-- Supplied data --
>>>

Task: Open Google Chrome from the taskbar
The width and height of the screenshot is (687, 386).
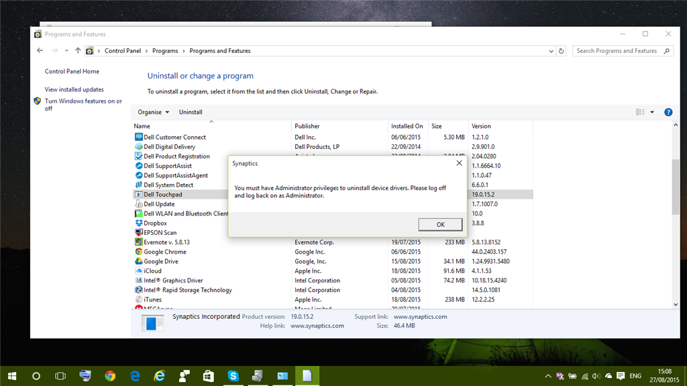Action: (x=110, y=376)
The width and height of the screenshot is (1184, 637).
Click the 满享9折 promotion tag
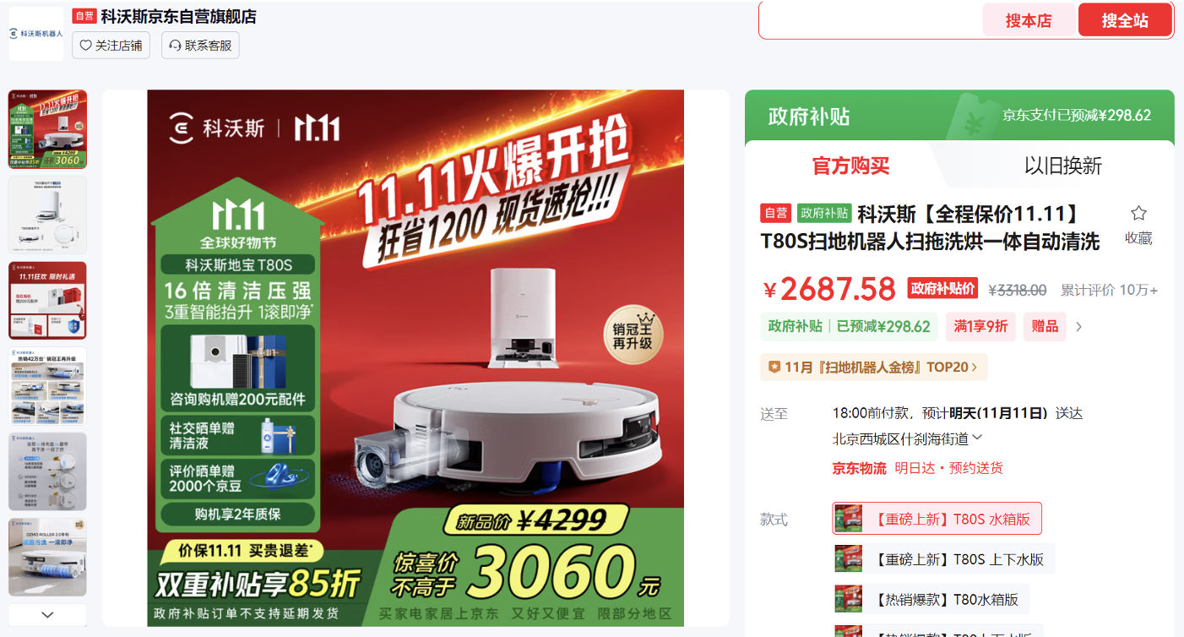[x=980, y=326]
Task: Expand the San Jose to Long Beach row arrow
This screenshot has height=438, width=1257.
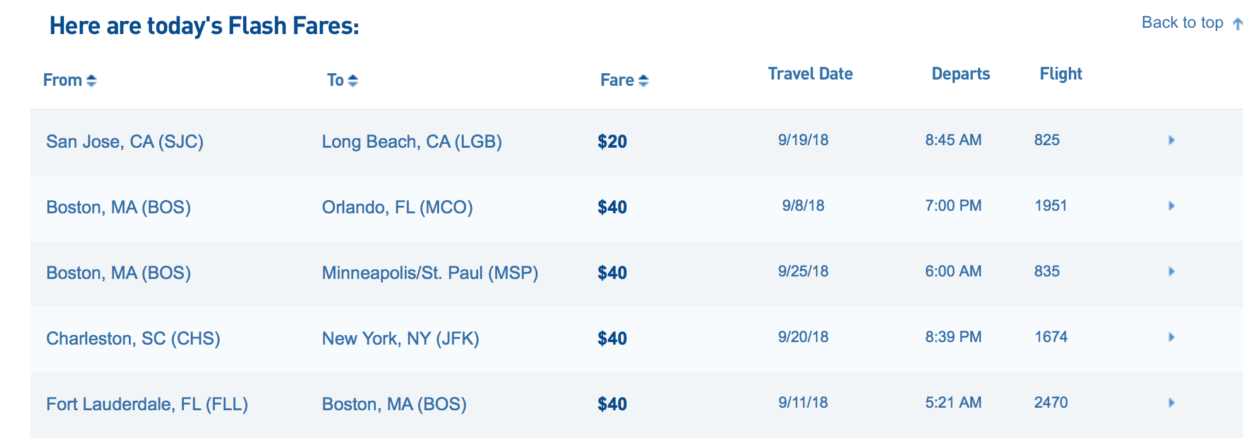Action: (x=1171, y=140)
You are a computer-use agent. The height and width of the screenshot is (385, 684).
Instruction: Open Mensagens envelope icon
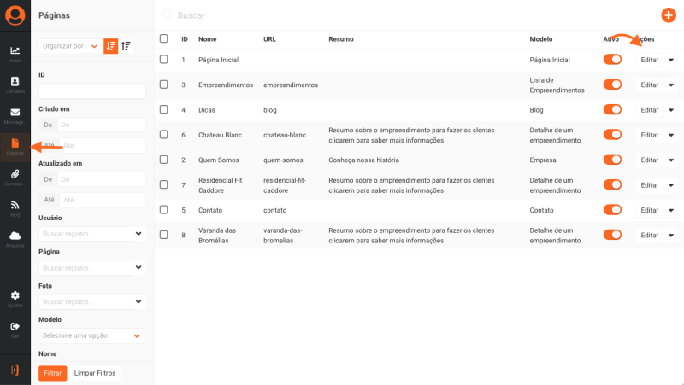[15, 114]
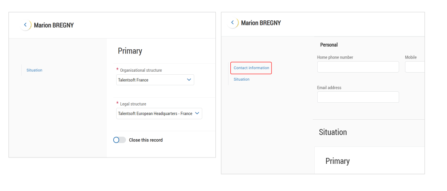Click into the Mobile number field
Image resolution: width=447 pixels, height=191 pixels.
click(415, 67)
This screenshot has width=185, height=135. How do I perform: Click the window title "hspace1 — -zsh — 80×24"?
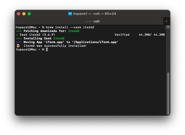pyautogui.click(x=95, y=14)
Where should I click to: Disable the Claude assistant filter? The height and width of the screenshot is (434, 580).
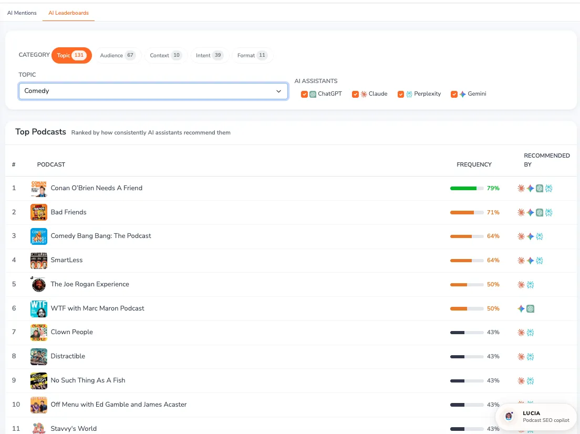coord(356,94)
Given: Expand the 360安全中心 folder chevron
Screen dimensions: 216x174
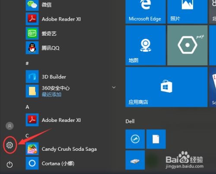Looking at the screenshot, I should (x=114, y=87).
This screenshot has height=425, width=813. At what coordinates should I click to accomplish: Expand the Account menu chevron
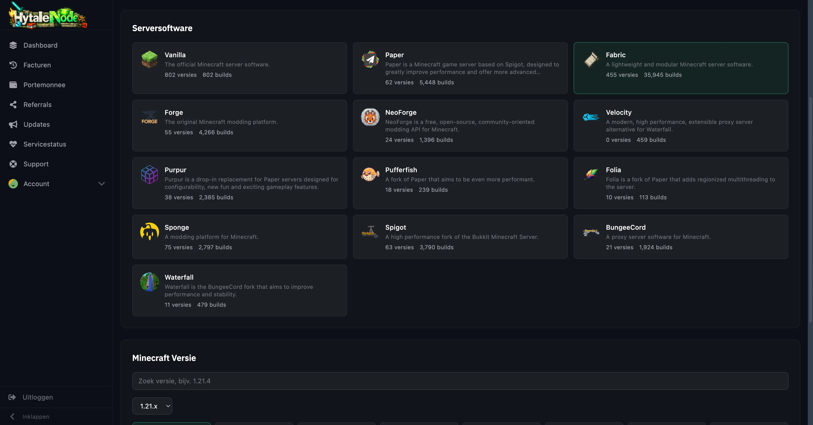click(102, 184)
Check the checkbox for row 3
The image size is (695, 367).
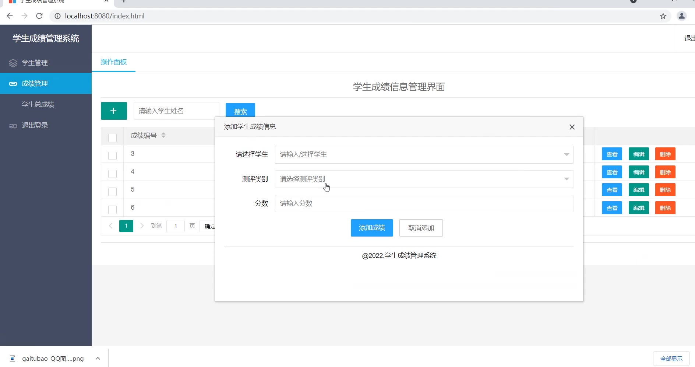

<<<

-- Directions --
Only the lines that contain the string "Task" are to be copied from the records.

-- Written solution --
Task: Open Google Chrome from the taskbar
Task: Expand the San Jose to Long Beach row arrow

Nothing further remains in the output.